In the future, streaming computing engines will occupy scenarios with extremely low latency and event-driven capabilities, while new types of databases, with their increasing computational power and natural ease of use, will compete for other heavy computing scenarios. Data integration software itself plays the role of a bridge between heterogeneous datasources. Although there will still be some overlap between various data software in the future, they will work together in a coordinated manner and have certain boundaries.

Data Integration and Messaging System

The message system here mainly refers to storage-based message systems such as Kafka and RocketMQ. There are many similarities between message systems and data integration software, both of which serve as pipelines for data streams. The core difference is that the message system is more like a universal bus, responsible for high-throughput data distribution, while the pipeline of data integration is oriented towards specific domains. The inspiration that the message system brings to data integration software mainly comes from storage-based messaging systems like Kafka.
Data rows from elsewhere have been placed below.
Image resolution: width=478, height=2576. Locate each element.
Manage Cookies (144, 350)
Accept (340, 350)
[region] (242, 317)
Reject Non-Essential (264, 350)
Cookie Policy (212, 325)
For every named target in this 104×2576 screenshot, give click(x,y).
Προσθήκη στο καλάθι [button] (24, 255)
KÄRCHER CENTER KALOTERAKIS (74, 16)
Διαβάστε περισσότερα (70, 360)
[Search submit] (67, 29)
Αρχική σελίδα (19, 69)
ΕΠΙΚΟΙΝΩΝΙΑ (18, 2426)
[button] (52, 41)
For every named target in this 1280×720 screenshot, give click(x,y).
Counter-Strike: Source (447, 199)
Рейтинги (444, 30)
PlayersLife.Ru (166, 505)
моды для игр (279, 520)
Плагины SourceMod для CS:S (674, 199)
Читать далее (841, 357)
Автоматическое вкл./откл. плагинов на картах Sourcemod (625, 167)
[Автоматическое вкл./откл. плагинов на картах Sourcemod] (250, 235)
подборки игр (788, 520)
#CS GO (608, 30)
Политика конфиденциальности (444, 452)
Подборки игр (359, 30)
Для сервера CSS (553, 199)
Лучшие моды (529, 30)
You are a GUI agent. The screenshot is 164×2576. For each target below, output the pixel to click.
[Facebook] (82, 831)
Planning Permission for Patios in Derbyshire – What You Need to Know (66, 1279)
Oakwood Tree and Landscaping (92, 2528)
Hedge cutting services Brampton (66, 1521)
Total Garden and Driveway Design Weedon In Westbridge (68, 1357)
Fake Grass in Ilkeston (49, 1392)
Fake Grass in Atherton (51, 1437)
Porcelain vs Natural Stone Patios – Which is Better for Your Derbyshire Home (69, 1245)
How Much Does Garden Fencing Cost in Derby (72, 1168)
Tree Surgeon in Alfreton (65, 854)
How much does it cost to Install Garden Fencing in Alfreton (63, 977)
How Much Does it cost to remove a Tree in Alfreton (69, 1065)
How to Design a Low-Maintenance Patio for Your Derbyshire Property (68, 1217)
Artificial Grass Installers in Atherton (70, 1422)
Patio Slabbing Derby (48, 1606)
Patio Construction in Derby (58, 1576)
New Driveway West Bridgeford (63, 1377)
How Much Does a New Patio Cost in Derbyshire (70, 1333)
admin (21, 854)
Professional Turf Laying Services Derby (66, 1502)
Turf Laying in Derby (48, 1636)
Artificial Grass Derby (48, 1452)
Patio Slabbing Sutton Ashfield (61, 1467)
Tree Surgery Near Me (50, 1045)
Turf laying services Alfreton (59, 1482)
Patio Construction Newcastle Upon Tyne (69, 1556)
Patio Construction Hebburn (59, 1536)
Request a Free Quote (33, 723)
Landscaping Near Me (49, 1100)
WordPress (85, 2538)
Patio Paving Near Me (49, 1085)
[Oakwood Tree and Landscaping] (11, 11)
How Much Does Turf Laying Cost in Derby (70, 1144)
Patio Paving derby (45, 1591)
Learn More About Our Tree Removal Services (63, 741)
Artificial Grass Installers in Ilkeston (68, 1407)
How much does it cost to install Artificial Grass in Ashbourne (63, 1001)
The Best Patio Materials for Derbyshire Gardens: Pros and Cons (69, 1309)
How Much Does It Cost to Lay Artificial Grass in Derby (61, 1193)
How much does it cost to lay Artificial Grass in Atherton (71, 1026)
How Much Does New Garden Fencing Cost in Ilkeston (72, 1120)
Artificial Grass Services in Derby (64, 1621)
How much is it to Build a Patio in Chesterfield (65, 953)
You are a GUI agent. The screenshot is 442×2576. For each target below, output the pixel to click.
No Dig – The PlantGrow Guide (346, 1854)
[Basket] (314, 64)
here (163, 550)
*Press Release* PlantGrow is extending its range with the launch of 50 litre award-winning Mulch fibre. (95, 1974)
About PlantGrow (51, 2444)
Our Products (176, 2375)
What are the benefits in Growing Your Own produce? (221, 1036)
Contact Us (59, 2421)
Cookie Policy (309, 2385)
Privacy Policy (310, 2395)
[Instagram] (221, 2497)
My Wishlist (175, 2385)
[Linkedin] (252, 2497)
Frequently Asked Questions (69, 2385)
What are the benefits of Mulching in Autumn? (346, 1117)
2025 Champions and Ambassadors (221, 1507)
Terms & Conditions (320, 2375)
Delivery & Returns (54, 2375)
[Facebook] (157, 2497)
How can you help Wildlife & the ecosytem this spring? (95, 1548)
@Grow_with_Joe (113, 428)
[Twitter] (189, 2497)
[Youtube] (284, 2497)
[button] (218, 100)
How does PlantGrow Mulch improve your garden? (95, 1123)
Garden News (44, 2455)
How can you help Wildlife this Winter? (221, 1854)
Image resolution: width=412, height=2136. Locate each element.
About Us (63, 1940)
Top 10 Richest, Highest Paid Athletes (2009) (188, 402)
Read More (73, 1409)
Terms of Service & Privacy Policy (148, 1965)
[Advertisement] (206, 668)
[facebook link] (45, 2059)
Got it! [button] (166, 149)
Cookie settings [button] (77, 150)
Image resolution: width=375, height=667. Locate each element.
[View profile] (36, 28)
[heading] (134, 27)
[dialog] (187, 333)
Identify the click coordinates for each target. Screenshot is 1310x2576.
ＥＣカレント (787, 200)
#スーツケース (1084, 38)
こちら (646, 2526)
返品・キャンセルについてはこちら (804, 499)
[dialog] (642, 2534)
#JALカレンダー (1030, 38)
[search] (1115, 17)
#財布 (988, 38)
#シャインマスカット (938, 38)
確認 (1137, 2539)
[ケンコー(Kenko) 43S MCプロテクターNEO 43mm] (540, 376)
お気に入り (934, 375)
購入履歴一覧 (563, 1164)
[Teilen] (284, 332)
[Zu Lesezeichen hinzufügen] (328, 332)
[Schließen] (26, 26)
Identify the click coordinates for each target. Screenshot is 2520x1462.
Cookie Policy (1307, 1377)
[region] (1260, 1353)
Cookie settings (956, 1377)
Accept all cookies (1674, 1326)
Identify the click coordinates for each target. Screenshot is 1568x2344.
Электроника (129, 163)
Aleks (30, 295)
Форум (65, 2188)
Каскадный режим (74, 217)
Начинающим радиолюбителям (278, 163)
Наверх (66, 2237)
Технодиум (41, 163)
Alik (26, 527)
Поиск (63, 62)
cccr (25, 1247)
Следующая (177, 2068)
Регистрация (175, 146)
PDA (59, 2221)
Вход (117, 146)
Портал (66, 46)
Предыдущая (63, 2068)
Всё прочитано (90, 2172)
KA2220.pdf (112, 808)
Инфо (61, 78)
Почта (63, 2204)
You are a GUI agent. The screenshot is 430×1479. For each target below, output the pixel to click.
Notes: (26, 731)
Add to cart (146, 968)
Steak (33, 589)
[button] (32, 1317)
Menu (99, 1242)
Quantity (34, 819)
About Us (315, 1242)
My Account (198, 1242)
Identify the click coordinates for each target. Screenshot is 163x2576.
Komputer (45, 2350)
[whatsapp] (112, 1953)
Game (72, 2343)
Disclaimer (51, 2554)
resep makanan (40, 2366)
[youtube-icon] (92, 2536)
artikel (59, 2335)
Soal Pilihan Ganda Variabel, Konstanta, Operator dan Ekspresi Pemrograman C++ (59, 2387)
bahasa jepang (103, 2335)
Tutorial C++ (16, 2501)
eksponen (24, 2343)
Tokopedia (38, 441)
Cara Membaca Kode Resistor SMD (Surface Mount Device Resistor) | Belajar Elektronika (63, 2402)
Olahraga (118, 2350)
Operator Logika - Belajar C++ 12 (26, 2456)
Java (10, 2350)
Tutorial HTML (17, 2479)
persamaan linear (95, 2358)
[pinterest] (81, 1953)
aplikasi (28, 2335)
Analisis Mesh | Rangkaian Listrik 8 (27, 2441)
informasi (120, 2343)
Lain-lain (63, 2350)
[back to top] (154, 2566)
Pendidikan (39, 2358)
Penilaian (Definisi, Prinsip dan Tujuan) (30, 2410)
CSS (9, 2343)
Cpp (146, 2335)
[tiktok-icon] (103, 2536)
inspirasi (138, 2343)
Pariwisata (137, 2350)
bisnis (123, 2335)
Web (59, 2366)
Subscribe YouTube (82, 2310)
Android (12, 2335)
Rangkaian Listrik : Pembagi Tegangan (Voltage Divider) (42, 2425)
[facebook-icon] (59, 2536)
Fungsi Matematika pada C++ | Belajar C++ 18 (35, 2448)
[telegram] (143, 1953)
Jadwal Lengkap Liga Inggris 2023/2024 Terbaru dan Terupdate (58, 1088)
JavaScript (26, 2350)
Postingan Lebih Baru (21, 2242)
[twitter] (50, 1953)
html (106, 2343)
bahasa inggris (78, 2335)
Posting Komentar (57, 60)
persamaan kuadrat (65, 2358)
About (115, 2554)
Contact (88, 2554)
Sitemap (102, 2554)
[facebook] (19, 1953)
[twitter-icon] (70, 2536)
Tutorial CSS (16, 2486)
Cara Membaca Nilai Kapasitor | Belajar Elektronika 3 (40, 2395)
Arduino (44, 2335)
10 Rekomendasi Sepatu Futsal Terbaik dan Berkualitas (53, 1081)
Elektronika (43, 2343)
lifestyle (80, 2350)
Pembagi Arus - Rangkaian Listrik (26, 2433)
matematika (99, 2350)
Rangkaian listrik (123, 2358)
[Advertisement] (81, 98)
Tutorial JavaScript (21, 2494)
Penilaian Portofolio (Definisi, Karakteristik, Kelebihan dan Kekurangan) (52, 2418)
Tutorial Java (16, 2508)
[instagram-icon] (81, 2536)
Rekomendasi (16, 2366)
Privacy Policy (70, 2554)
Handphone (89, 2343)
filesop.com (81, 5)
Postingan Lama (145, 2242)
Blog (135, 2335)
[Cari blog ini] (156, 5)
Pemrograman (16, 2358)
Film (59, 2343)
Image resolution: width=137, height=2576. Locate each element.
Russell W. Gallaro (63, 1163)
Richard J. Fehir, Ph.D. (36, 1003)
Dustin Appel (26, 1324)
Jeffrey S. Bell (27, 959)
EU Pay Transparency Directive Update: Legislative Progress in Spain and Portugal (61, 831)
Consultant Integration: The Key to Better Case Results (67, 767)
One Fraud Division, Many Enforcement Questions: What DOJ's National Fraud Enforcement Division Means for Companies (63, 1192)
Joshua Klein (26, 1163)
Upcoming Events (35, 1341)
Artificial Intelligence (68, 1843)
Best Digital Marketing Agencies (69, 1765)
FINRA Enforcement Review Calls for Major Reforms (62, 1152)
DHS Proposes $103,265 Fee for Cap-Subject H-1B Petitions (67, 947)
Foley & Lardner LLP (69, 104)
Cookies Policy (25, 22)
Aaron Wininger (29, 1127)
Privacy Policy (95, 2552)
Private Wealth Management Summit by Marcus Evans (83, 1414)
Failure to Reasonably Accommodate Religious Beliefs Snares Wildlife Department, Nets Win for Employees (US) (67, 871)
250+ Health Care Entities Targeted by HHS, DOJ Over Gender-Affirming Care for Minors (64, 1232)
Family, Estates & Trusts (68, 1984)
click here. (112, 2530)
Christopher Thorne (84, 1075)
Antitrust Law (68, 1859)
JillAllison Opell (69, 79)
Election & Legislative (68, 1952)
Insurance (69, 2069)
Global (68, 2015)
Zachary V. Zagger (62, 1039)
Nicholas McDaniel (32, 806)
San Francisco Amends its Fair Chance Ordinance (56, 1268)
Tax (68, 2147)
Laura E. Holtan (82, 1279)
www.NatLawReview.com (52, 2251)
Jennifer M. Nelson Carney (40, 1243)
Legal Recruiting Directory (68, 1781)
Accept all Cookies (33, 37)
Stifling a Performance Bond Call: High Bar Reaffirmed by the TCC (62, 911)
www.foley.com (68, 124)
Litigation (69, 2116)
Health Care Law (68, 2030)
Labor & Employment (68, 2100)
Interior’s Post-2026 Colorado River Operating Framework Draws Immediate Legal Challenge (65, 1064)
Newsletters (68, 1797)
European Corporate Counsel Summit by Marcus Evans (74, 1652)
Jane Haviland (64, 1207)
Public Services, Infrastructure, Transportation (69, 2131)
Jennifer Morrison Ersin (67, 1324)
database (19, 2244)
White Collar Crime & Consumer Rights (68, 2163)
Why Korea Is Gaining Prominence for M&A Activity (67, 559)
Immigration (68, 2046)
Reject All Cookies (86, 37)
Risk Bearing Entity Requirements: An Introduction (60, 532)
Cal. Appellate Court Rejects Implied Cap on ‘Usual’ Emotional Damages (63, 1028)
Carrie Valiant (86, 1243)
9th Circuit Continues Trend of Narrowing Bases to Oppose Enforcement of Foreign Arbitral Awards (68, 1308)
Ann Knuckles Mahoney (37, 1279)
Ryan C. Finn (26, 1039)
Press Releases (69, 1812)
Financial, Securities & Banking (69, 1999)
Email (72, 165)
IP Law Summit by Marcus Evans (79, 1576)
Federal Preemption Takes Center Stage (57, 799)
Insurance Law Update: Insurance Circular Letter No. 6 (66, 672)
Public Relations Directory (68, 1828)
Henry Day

This makes me wonder what would happen if data integration software introduced a storage layer?

From my accumulation in this field in recent years, I think it is necessary for data integration software to introduce a loosely coupled storage layer. Data integration software is often designed as a stateless pipeline and does not persist data itself. For data integration software, the biggest problem with completely abandoning storage is** losing control of change data**. Typical problems caused by losing control of change data include:

  • Lost change log: The most common problem we encounter in actual application scenarios is that the user’s own change log on the client side is missing, causing synchronization blockage. Once this happens, it basically requires a complete and incremental operation to recover data.
  • The stability of the data pipeline is uncontrollable: Delay is an inevitable problem in CDC sync scenarios, and often it is constrained by resources and the read/write capabilities of source or dest databases. Because change data cannot be controlled, whether the data pipeline can continue to work stably depends on the database itself. Data integration software can not interfere database to manage and controls change logs.

Overall, introducing storage is meaningful for data integration software. We can design a storage layer that is loosely coupled with the kernel to store change data, which can bring many benefits. These include:

  • Obtain control over change data: The entire data change flow is under the control of the data integration software itself. We can let users decide on the strategy for retaining data, and the CDC capability of the core data integration is no longer affected by internal database mechanisms, achieving a simpler and more stable data pipeline.
  • Shareable change data: Without a storage layer at the level of the data integration software, there is no sharing of change data. If a database’s change log has many downstreams, dumping and parsing this process will be repeated, which is wasteful in terms of performance and network bandwidth.
  • Targeted optimization: Introducing a storage layer makes it possible to do more performance optimizations for the data integration software. For example, optimization work can be carried out from perspectives such as shared-data caching.